Unos pocos euros

No toca hablar de sexo. Dentro de poco no lo vamos a poder practicar y os voy a decir por qué.

Mi padre me contaba que cuando era joven no tenían dinero para el cine, ni para el teatro, ni siquiera para permitirse el lujo impuesto en el siglo XXI de “tomarse unas cañas”. Vivían al día, trabajaban muchas horas y cobraban poco. Aún así, conoció a mi madre en una discoteca con su modelo a lo John Travolta en “Fiebre del sábado noche”, rulo en la frente incluido. Se casaron, encontraron una casa y la compraron. Tardaron muchos años en pagarla, pero con esfuerzo, sudor y lágrimas la terminaron de pagar. Nací yo, este prodigio de la naturaleza que os escribe estas palabras, me pagaron mis estudios en la Universidad y me dieron la mejor educación que se puede recibir.

También me contó que en su época existían los serenos, esos hombres que abrían las puertas de los portales del Madrid de los años 70. Hoy, un hombre en una tertulia televisiva ha dicho que el Estado debería ahorrar en luz, así volverían los serenos a las calles de Madrid y todos estaríamos mucho más seguros. Incluida la niña de Rajoy, que ya debe estar crecidita y seguro que a sus padres les da miedo que vaya sola por la calle.
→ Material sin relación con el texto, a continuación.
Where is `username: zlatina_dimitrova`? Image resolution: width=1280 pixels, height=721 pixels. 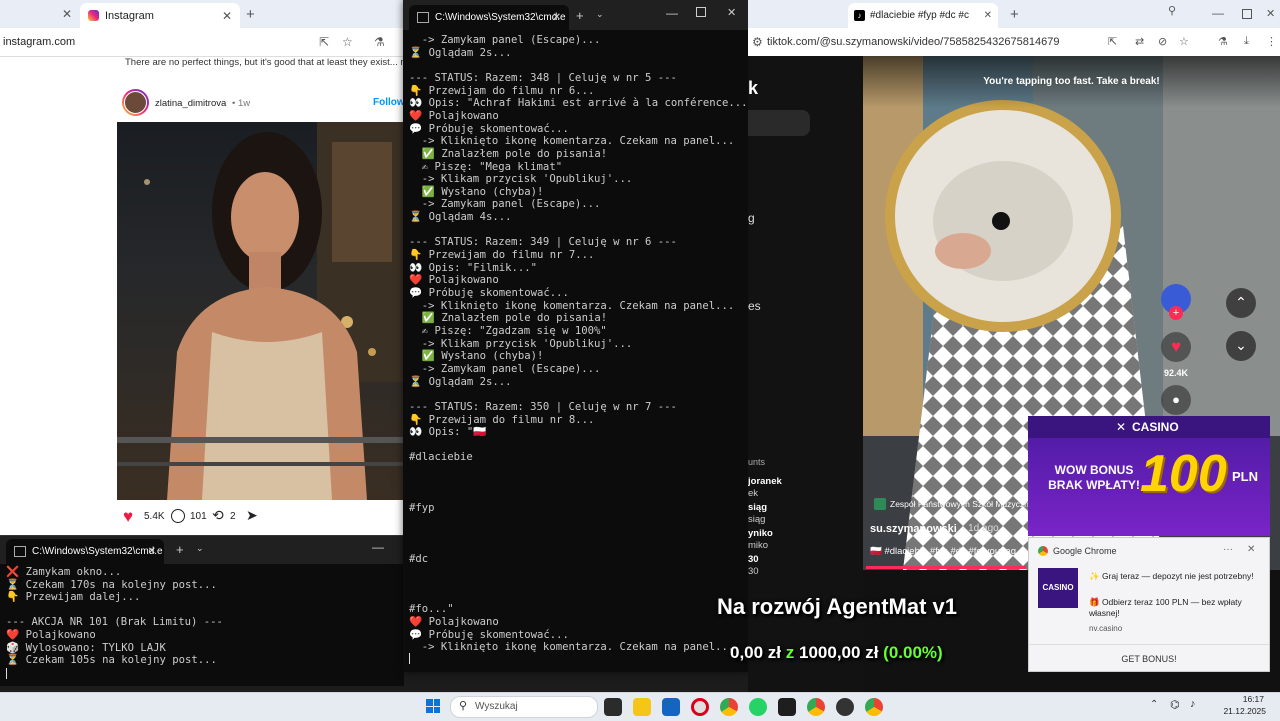 username: zlatina_dimitrova is located at coordinates (190, 104).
También han dicho esos señores del Gobierno que van a hacernos pagar unos pocos euros más por los medicamentos que hasta hoy mismo conseguimos de forma más o menos barata. Y lo conseguimos barato porque hace unos cuantos años a alguien se le ocurrió inventar el sistema de la Seguridad Social, sí, ese al que aportamos todos los trabajadores unos pocos euros para que esos medicamentos nos salga un poco más baratos. Yo propongo que se elimine el sistema de la Seguridad Social, así, cuando la niña de Rajoy se ponga mala tendrá que pedirle a papá mucho dinero para poder pagarse su medicación. Que total, somos muchos españoles, y mejor que nos vayamos muriendo así rapidito para ahorrarles a los políticos disgustos innecesarios. Fijate, sería muy divertido volver a vivir como lo hacían nuestros abuelos, pariendo en las casas y curando las enfermedades con paños de agua fría en la frente. ¡Ay, so pijos! ¿Qué necesidad tenemos los españoles de tener las mejores tecnologías para, qué sé yo, curar el cáncer?
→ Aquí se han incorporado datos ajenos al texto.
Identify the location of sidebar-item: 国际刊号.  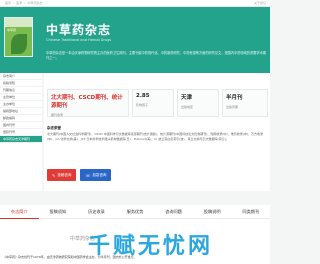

Y lo último que me han dicho es que el año que viene los universitarios tendrán que pagar el doble por ir a unas clasecitas de ná. Dicen que hay muchas universidades y demasiadas carreras. Fíjate, justo en el momento en el que piden en las entrevistas de trabajo que seas ingeniero y que también sepas hacer un trasplante van y dicen que hay mucha diversificación. Dice mi padre que eso también pasaba antes con los cuarteles, que había muchos y muy variados y que, al final, se acabaron quedando despoblados. Yo propongo que dejen solo una universidad por Comunidad Autónoma. ¡Qué coño! ¡Que quiten las Comunidades Autónomas también, que hay mazo! Y así, el resto de edificios que se queden vacíos se pueden volver a convertir en cuarteles y todos tan contentos.

Y con todas esas mierdas mis padres consiguieron vivir felices pero sin comer perdices, que no les gustan. Aunque nos hagan volver a todo eso, yo propongo que salgamos adelante, pero con tres cojones, para que nuestros hijos, algún día, puedan estar igual de orgullosos que lo estamos nosotros ahora de nuestros padres, aunque sea con unos pocos euros.